In the given exercise, the homogeneous part is \(2y'' - 3y' - 2y = 0\). Solving this gives the natural response of the system, describing how it behaves without any external forces or additions. The solution involves finding the roots of the associated characteristic equation, providing us with the solutions in terms of exponential functions, which form the basis of the system's intrinsic behavior.

Particular Solution

The particular solution in a differential equation problem deals with the non-homogeneous aspects – those caused by external inputs or forces. It represents the forced response of the system, as opposed to its natural behavior.

In this problem, the external force is shown by \(1 + \delta(t-2)\). We solve for the particular solution by addressing each external component separately: the constant force and the impulse function \(\delta(t-2)\). This leads to solutions like \(-\frac{1}{2}\) and \(u(t-2)\), describing how the system specifically reacts to these influences.

Characteristic Equation

A characteristic equation arises when solving linear homogeneous differential equations. It emerges from substituting exponential assumptions into the differential equation, leading to an algebraic equation. Solving this algebraic equation yields the roots critical to defining the system's natural response.

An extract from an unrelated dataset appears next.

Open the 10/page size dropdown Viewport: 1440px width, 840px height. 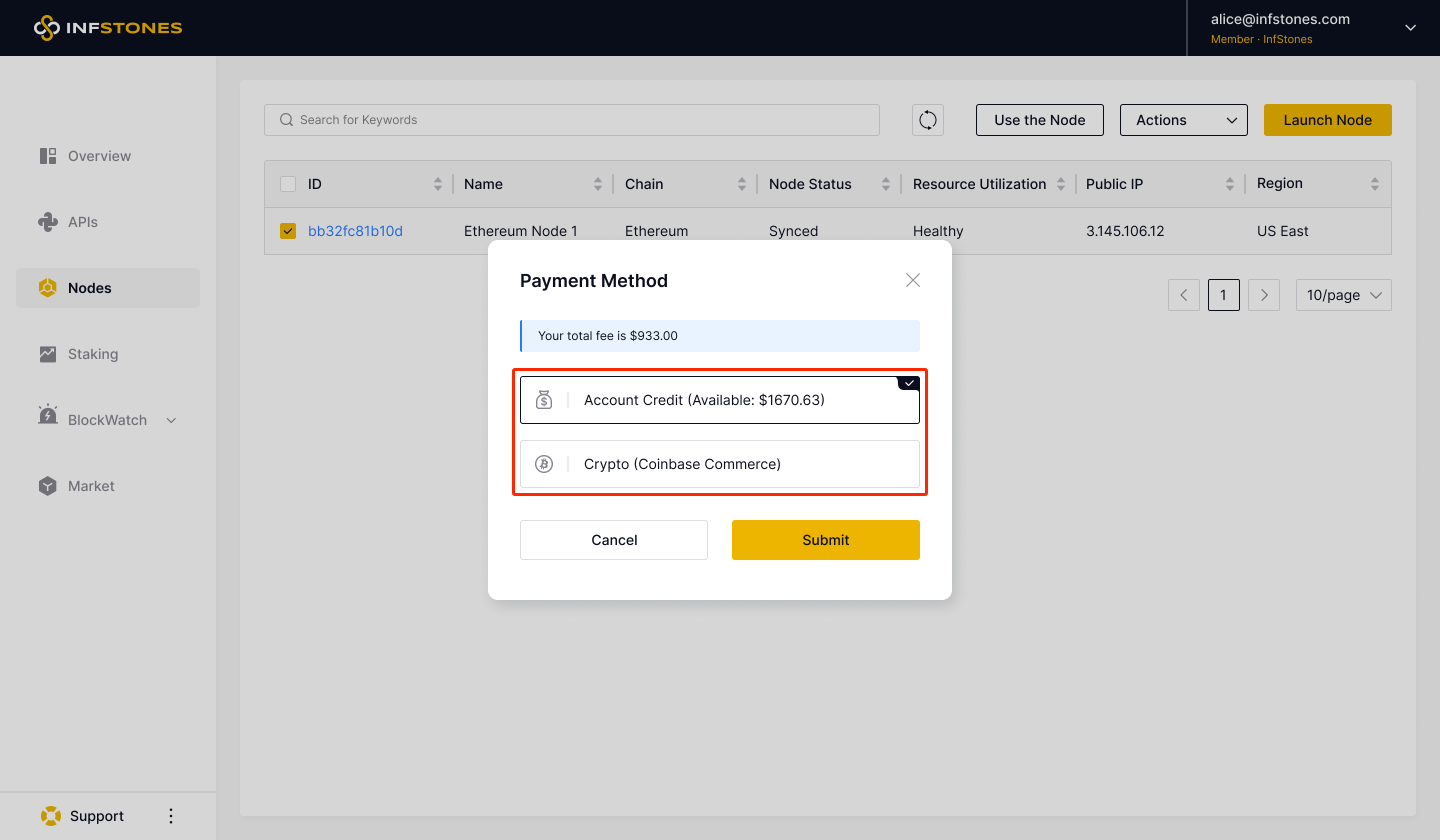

In our case, the characteristic equation \(2r^2 - 3r - 2 = 0\) is solved to find the roots \(r_1 = 2\) and \(r_2 = -\frac{1}{2}\). These roots delineate the nature of the solution to the homogeneous equation, forming exponentials that are either growing or decaying, thus providing a comprehensive view of the system’s behavior.